Will buy to let mortgage survive the current market?

Posted in Personal Finance
by Chris Clare

At this present time to say that the mortgage market is in a certain state of turmoil would be the understatement of the year. The situation has gone from one where whoever wanted a mortgage could get one to a situation where it is only the people who can afford not to need one will be considered.

Because of the credit crunch, lenders are being very choosy about the sort of customers they want to lend to, and in particular of the sort of customers they want for the future. The act of self certification is well and truly a thing of the past, and the highest loan to value rate at the moment is considered to be around 80%. The days of lending 100% and more against the value of property are becoming the stuff of legend. As such, the main area to suffer in the business, and it is suffering badly, is that of the “buy to lets”.

Buy to let, it has to be said, has fueled a large proportion of the housing growth over the last 5 years. It has been this market that has kept the property market running. That said it has not come without a great cost to both the economy and ordinary people. I say ordinary people because it has been ordinary people buying buy to let and maybe that has been the fundamental problem.

I remember back in the very early 80s car auctions were the main preserve of the motor trade. Ordinary people did not go to car auctions and when they did they looked like ducks out of water. However during this time it became fashionable for a lot of ordinary folk to go and try and pick up a bit of a bargain and polish it and sell it on for a small profit. So we had milkmen, firemen, postmen and just about anyone getting in on the game.

But experience (or inexperience) started to show and the so called bargains were sometimes nothing more than the proverbial pig in a poke. And the outcome was that these guys would get fleeced. It is an uncannily familiar situation to the one that people had found themselves in with regards to the buy to let market. Okay, the amounts of money that were changing hands were different but the point is that people were participating in a market in which they had no prior knowledge, and were buying houses that were way overpriced, in some cases without even seeing what they were buying.

Now I have had ten years professional experience with regards to purchasing property and obviously I don’t mean the house that I live in. I have been involved in the buy to let market and in all that time I have never, nor would I consider, buying a property that I had not viewed. And I would say that this would be applicable to any landlord. So what baffles me is why someone without any previous experience would deem it a sensible thing to do.

The effect of this careless disregard for common sense is that the market is now in the state that it is. And because these people borrowed money from institutions who would end up having to acknowledge the fact that they had taken on risky borrowers, the institutions in turn put severe lending restrictions in place. Even over the last few months loan to value mortgages have tumbled from 85% to 75%. And things may still get worse before they get better as house prices continue to drop.

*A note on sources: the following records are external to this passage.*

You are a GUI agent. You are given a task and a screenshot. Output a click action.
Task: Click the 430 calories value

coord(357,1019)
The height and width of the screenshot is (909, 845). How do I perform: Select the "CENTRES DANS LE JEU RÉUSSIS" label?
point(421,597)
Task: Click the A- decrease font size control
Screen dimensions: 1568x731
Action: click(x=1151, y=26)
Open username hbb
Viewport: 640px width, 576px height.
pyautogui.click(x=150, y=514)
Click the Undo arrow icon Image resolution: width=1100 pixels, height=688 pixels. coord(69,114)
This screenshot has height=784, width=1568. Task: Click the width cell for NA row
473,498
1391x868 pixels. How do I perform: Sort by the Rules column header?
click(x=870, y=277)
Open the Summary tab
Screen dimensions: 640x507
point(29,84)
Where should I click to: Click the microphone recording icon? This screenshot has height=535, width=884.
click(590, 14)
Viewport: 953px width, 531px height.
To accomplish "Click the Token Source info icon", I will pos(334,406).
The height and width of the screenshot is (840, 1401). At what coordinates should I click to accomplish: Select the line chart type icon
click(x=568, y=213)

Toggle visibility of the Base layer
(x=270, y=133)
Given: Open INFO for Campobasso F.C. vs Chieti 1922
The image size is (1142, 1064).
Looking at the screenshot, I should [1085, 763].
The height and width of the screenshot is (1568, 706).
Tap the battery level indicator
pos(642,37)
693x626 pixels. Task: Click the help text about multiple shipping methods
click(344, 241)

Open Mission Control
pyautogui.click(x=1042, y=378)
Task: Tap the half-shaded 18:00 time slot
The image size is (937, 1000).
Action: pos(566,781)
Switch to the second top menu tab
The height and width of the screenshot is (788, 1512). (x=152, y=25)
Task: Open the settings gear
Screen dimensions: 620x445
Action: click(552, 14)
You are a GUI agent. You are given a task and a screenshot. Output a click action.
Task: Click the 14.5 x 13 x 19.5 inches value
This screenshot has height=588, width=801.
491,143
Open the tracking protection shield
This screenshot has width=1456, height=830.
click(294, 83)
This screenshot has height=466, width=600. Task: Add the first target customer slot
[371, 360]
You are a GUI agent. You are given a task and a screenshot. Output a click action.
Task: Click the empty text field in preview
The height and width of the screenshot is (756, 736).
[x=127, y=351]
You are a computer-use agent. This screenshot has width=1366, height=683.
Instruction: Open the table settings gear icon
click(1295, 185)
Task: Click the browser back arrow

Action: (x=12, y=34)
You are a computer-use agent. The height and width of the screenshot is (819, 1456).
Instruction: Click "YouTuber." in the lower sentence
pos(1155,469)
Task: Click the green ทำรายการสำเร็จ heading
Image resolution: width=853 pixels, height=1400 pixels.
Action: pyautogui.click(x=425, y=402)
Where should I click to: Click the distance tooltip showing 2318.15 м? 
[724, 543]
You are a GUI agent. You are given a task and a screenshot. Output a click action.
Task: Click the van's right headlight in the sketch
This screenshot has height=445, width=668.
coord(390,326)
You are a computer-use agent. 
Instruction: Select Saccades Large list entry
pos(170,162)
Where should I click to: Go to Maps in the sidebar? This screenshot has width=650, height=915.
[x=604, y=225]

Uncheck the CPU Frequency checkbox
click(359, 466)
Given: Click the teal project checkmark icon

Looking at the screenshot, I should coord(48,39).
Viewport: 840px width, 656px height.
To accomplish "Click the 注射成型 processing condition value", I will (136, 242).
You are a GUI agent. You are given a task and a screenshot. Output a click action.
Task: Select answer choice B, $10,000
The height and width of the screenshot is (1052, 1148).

All this leaves an industry in great turmoil with very little prospect of recovery. What I suggest is, I would like to see forward thinking lenders come out with a professional buy to let product for landlords that have over ten properties. These landlords have already demonstrated they can fund purchases up to now and it would mean that they could get into a market that is quite beneficial for buyers in general. In addition this type of lending would have the result of producing some buyers in the market place which would at least keep the housing market moving at a trickle which is more than it is moving at the moment.